Task objective:
Indicate, with the number alone, how many lines in the listing below hold the string "computer".

··· Exercise data ···

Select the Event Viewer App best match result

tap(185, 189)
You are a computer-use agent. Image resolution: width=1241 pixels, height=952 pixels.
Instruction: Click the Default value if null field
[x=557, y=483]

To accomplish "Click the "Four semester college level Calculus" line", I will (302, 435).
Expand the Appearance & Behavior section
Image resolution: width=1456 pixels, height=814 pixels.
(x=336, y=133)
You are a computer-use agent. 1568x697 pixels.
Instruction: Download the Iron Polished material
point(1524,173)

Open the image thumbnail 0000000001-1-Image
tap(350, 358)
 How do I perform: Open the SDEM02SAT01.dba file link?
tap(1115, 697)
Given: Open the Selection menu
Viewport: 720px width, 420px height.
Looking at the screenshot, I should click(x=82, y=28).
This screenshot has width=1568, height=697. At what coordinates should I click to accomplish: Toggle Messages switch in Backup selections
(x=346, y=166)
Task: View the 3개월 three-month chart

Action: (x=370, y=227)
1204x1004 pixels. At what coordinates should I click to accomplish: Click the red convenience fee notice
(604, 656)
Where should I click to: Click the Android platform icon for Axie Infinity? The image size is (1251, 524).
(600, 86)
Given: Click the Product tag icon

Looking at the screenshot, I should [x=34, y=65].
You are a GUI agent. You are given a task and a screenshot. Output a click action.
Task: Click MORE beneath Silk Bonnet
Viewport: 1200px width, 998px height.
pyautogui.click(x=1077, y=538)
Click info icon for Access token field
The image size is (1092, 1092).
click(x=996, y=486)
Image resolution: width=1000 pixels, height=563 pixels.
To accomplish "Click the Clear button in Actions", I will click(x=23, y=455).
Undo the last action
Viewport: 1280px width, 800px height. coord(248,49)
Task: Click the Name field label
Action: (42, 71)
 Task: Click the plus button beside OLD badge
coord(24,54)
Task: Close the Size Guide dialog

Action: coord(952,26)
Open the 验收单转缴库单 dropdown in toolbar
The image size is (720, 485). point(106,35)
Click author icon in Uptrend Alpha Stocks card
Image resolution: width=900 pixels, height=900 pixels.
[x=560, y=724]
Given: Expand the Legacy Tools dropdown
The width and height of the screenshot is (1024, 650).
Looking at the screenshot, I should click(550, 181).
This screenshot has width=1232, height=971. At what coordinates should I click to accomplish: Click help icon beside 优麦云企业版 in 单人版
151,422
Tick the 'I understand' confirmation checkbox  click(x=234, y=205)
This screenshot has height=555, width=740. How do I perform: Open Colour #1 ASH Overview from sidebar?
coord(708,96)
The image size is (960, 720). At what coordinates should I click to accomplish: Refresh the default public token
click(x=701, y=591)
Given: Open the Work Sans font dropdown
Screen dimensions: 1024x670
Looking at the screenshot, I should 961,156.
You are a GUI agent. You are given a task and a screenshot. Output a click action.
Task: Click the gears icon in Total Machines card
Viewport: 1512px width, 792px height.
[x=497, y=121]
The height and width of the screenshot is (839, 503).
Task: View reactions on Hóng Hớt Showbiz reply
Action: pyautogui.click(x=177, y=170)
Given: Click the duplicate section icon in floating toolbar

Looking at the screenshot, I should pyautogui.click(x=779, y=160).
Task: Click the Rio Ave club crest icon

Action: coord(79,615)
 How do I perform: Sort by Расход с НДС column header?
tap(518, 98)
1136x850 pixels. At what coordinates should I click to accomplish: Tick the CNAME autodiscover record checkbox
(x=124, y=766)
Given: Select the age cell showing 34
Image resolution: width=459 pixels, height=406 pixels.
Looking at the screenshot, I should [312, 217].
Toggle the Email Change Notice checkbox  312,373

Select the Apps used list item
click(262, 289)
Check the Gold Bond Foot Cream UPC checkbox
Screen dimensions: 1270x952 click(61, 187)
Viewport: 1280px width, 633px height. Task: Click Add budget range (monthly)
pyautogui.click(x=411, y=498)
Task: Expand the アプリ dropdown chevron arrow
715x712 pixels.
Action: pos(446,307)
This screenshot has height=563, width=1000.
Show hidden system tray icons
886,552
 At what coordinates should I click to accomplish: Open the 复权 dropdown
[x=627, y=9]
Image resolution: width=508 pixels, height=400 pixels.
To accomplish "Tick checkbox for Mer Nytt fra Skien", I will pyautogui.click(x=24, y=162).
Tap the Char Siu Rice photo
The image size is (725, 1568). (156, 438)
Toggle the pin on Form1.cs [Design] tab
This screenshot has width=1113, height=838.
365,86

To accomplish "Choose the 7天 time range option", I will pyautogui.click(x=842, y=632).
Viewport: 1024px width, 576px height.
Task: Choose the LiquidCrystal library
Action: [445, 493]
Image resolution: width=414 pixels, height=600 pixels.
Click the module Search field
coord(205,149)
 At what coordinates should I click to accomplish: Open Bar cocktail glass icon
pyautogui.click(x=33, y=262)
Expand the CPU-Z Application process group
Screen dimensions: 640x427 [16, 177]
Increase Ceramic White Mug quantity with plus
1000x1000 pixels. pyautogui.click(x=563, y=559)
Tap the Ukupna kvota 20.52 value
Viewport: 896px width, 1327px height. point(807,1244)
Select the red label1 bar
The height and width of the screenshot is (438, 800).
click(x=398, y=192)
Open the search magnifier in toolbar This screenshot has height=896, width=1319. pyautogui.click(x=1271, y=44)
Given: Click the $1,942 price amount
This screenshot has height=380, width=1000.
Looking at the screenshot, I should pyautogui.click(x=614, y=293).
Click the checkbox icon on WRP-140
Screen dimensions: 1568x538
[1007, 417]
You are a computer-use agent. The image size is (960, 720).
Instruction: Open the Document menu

···

Reply:
3